Pixel coordinate grounding data
○ ○ ○ ○ ○ ○ ○

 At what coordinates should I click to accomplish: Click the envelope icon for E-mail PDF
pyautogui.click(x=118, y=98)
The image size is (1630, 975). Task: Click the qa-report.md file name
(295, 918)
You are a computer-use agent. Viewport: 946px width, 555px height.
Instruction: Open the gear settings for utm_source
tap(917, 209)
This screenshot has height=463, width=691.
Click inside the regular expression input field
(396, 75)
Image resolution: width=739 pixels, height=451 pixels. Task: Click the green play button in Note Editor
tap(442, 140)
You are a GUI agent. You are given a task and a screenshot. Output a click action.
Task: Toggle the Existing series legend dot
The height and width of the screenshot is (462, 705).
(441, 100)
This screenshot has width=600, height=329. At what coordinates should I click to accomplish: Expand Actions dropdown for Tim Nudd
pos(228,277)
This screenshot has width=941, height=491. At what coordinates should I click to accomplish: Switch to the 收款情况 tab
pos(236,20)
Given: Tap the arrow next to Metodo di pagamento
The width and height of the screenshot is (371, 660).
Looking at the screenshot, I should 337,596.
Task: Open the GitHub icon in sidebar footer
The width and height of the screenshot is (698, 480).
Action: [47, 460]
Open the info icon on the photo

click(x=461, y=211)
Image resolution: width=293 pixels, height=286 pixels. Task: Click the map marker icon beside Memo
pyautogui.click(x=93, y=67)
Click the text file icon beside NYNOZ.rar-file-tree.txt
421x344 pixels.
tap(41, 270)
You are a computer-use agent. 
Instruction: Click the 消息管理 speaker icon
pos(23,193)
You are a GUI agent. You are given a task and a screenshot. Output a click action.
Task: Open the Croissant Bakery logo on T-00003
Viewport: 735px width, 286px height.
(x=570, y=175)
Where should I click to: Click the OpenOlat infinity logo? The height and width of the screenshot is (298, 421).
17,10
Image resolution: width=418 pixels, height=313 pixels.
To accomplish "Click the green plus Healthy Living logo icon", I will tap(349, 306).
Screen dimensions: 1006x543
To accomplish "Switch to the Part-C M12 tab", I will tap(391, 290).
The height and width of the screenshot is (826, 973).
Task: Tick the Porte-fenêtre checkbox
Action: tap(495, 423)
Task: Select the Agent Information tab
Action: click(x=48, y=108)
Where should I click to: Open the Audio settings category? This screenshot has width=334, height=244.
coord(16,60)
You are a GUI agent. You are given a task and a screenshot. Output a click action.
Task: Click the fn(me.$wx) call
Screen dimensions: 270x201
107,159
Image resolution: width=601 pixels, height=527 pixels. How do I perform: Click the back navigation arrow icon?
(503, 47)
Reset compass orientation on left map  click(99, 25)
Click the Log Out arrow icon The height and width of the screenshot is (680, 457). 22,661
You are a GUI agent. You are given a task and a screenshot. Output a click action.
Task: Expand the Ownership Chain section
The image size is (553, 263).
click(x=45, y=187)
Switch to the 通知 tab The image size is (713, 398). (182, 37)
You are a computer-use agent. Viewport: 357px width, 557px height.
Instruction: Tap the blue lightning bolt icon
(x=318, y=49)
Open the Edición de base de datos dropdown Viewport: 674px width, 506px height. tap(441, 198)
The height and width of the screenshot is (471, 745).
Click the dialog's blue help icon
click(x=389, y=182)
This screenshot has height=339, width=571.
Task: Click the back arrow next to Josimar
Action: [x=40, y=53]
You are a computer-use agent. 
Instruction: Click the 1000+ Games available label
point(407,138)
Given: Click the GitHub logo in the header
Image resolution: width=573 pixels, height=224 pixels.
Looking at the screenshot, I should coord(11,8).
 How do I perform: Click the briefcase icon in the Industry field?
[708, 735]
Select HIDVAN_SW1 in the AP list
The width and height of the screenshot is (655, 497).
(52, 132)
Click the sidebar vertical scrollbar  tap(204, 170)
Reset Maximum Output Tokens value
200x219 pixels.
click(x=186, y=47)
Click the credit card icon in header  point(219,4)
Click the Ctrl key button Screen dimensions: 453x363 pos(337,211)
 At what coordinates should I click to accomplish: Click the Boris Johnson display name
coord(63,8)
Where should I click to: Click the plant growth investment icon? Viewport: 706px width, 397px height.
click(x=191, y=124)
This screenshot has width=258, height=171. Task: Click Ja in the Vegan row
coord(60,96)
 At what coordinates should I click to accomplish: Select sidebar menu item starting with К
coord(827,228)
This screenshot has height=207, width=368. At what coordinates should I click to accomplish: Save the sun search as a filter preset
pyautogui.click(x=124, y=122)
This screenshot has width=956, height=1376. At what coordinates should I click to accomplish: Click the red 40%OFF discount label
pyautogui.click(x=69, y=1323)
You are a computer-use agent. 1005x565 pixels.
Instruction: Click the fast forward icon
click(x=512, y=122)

○ ○ ○ ○ ○ ○ ○

What you will do
Write out every line from the entries where "header" appears.

Task solution
Given: Click the GitHub logo in the header
Click the credit card icon in header  point(219,4)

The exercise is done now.